EXERCISE - Copy word for word every line of the material, starting with the line that contains "The image size" and continuing through the final line of the material.

· · · · · · ·

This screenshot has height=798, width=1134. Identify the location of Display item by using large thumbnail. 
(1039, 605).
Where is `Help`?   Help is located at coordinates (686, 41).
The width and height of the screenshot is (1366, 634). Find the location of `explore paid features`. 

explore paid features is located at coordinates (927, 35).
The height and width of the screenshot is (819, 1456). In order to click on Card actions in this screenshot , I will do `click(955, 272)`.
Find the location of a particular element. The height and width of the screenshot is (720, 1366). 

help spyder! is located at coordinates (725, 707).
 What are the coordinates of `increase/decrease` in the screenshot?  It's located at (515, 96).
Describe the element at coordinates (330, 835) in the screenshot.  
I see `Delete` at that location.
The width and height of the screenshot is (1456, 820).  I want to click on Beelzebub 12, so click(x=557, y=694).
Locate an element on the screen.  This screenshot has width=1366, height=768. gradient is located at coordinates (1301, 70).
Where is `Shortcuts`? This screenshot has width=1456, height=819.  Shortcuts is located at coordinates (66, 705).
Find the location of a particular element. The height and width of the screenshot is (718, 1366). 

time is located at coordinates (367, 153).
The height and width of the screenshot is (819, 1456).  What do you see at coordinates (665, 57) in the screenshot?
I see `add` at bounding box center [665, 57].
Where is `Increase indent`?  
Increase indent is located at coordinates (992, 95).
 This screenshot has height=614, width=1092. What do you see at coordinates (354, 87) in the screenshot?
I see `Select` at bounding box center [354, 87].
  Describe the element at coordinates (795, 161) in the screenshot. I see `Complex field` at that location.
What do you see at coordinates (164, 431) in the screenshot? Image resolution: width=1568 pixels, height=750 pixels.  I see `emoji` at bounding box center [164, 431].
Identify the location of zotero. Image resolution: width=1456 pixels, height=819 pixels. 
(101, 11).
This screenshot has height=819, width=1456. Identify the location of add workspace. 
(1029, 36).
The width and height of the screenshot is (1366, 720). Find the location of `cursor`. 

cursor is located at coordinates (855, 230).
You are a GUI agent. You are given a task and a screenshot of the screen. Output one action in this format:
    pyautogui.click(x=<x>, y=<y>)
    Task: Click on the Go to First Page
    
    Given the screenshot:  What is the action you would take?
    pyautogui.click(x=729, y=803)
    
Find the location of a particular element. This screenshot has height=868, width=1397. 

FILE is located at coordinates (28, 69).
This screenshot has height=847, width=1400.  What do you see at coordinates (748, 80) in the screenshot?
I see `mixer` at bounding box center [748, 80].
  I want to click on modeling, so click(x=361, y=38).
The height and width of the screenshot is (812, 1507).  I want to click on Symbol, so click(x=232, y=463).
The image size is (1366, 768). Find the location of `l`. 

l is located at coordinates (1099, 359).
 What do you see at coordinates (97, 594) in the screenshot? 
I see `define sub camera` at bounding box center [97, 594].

· · · · · · ·

SOLUTION -
The image size is (1366, 768). Find the location of `l`. 

l is located at coordinates (1099, 359).
 What do you see at coordinates (97, 594) in the screenshot? 
I see `define sub camera` at bounding box center [97, 594].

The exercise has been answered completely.